■ Problem to work on ■
Render the lines of the records from the one containing "Task: Select the" through the end of the records as a JSON list of strings, one string per line, with blank lines and the pictures left out.

(Stored data)
____
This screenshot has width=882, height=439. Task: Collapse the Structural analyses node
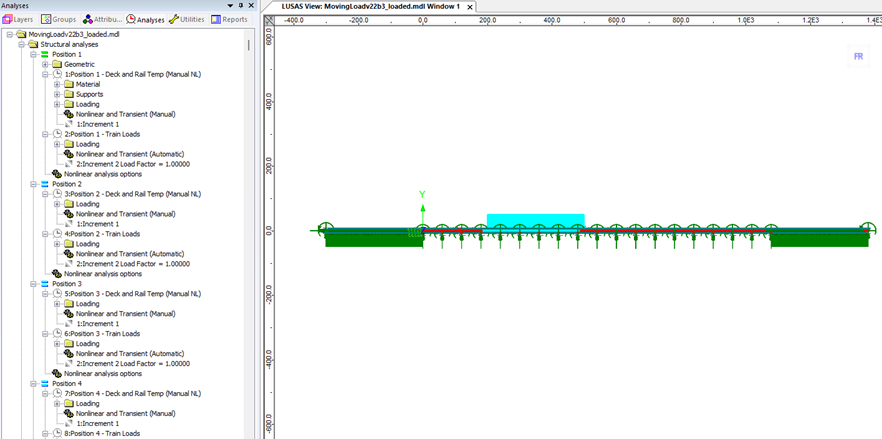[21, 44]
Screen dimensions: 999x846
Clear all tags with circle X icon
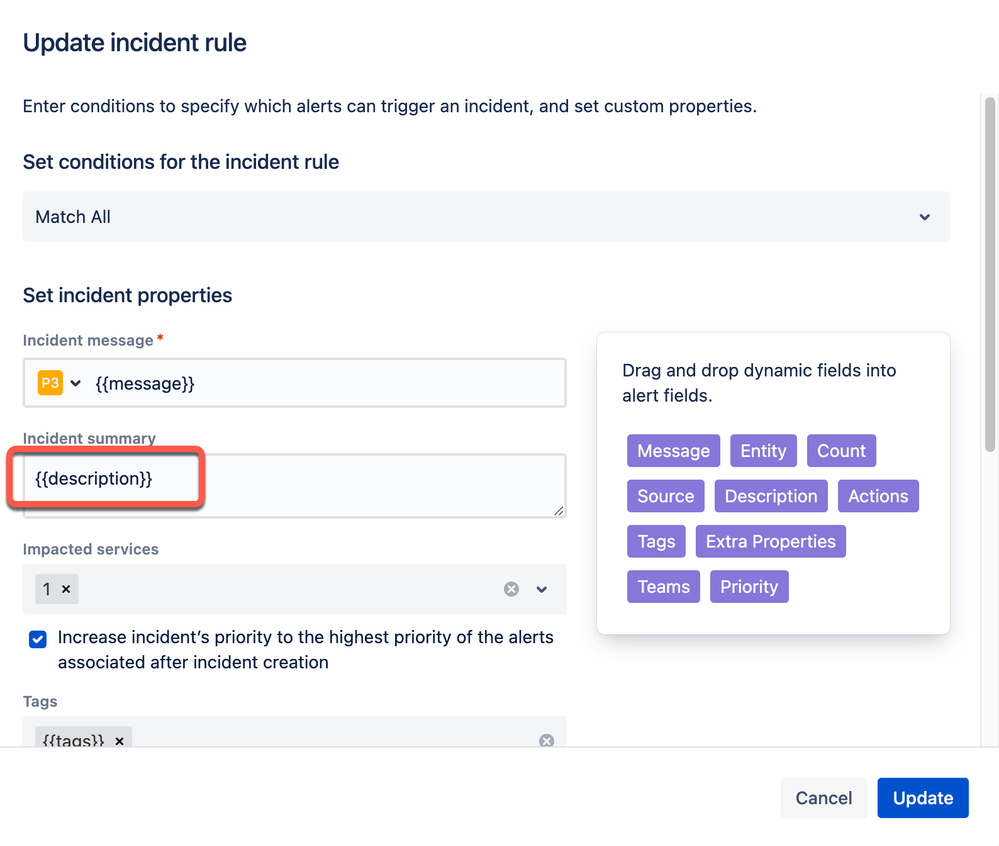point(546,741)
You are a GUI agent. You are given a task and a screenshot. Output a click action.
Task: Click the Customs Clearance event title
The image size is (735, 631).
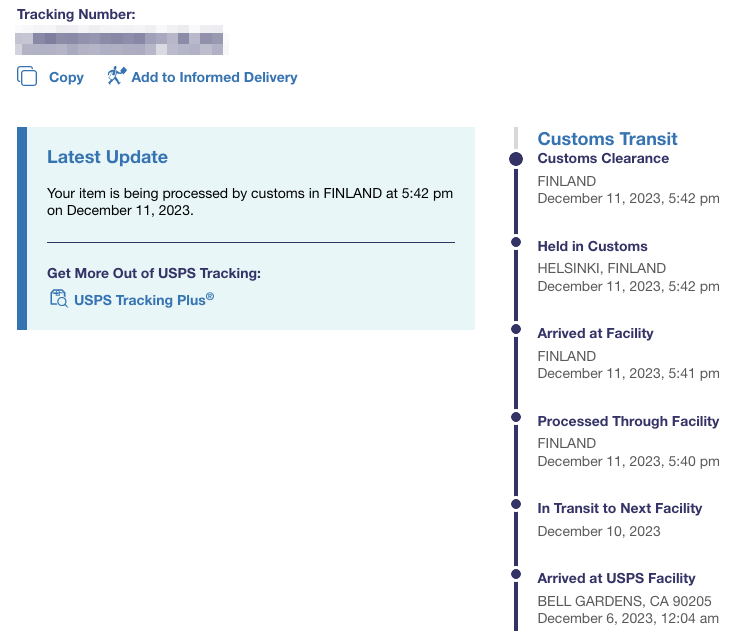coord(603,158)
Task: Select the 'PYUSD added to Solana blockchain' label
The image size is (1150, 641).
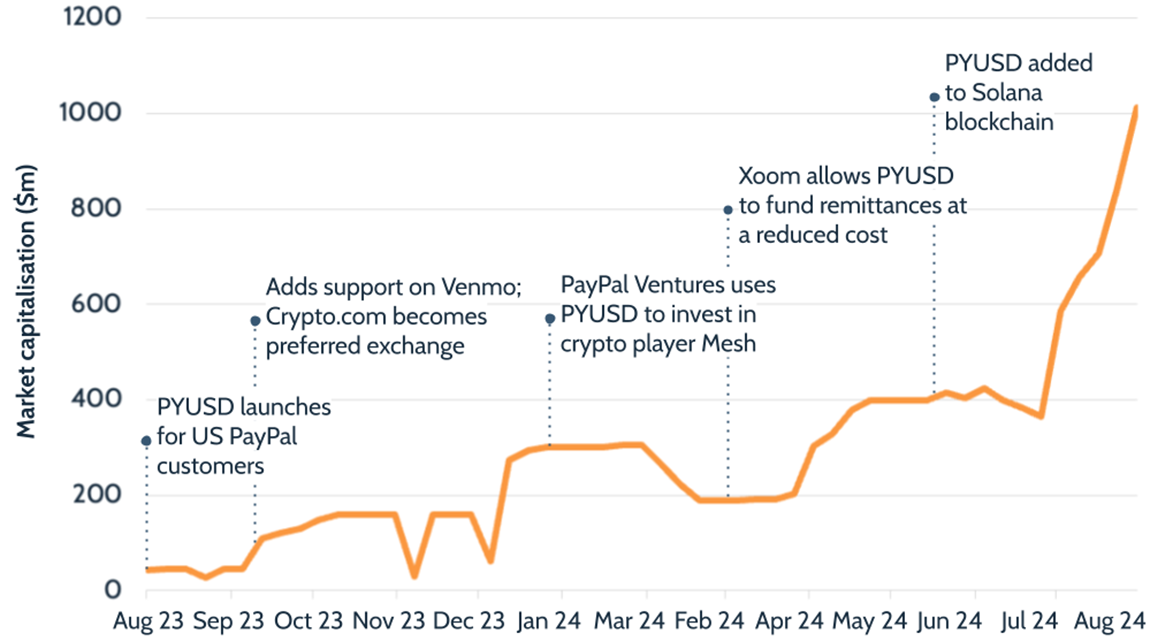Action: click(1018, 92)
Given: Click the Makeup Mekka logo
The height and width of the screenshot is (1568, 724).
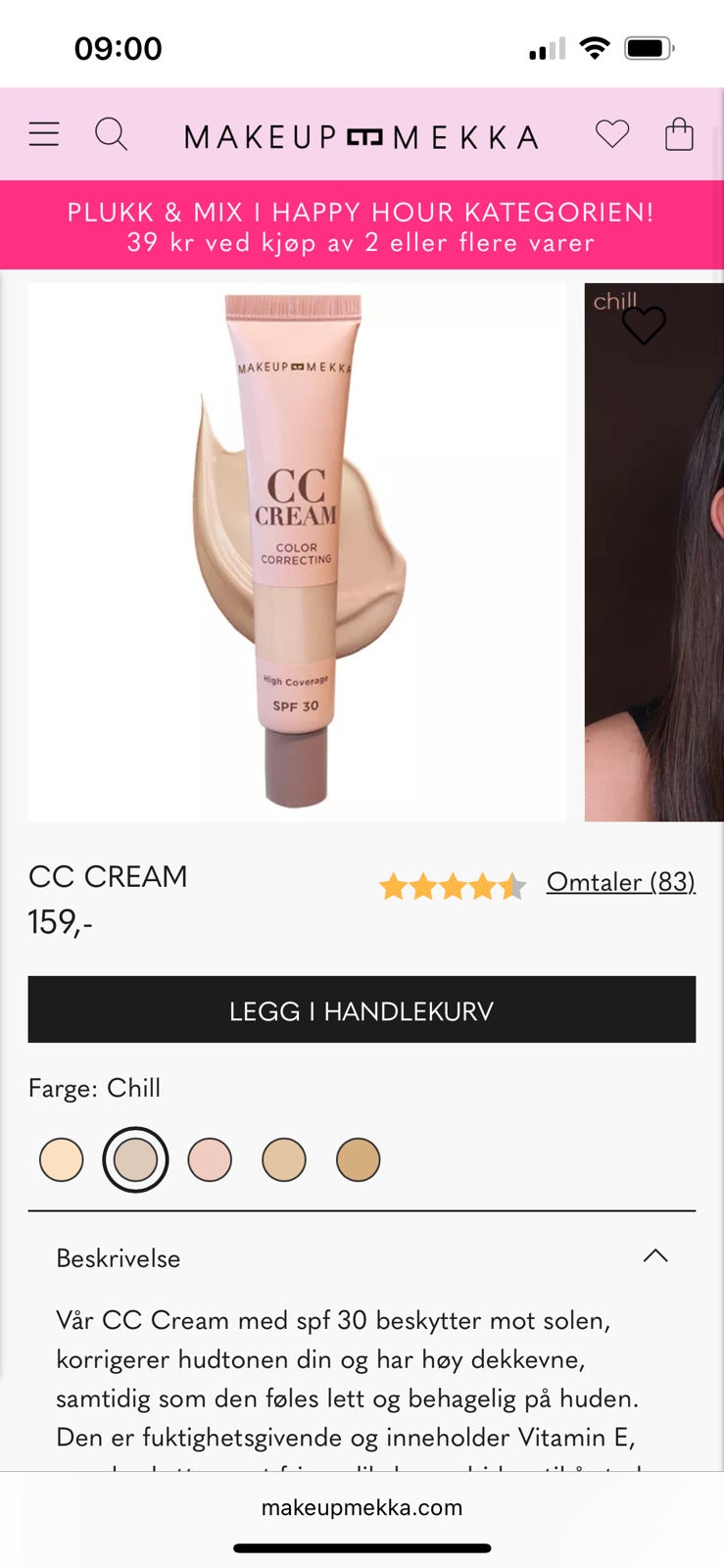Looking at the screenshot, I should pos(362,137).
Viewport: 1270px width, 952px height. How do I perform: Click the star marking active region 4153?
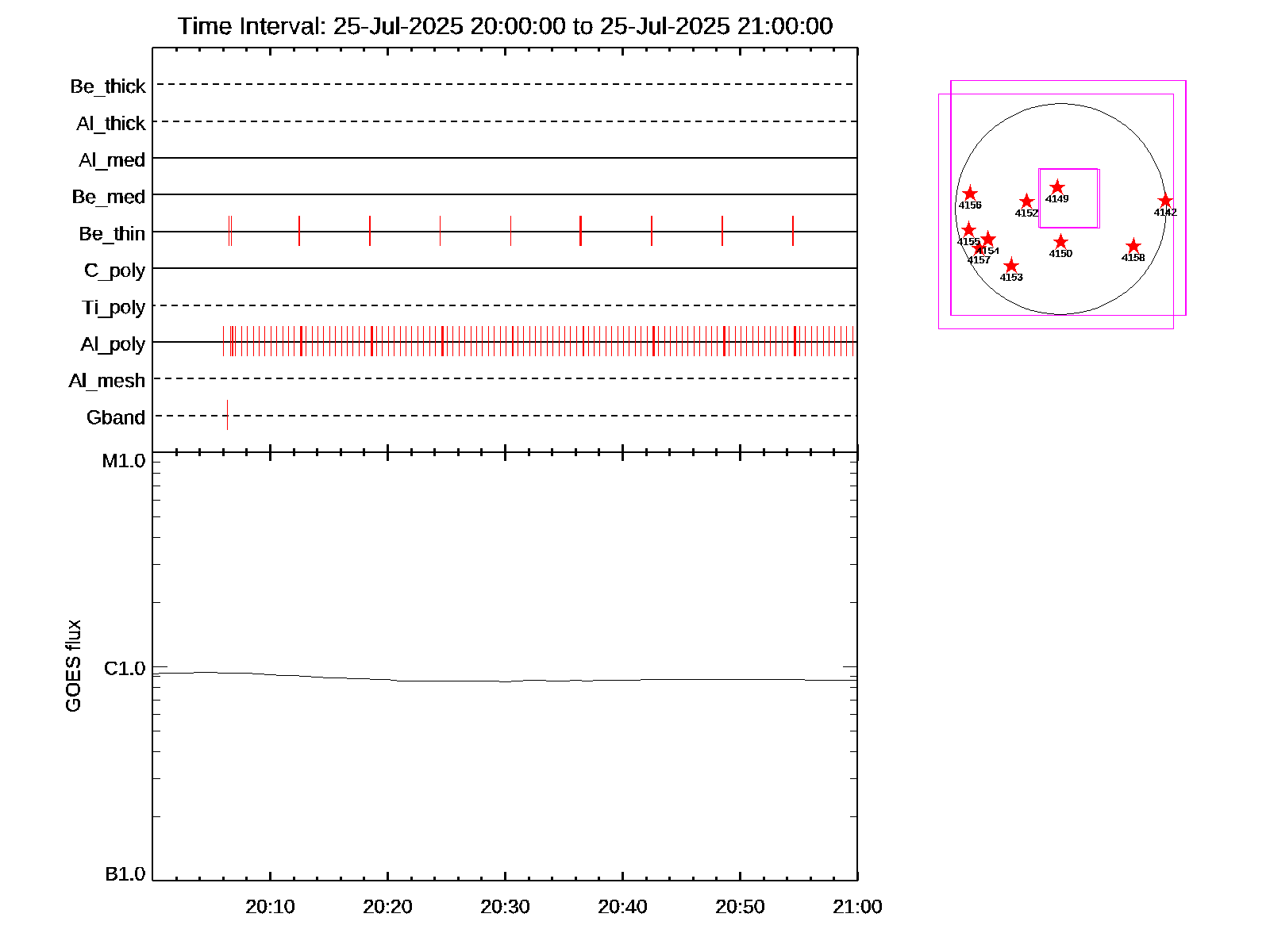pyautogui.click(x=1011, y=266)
____
■ Solution ■
[
  "Task: Select the 'PYUSD added to Solana blockchain' label",
  "The image size is (1150, 641).",
  "Action: click(1018, 92)",
  "Given: Click the Makeup Mekka logo",
  "The height and width of the screenshot is (1568, 724).",
  "Looking at the screenshot, I should pos(362,137).",
  "Viewport: 1270px width, 952px height. How do I perform: Click the star marking active region 4153?",
  "pyautogui.click(x=1011, y=266)"
]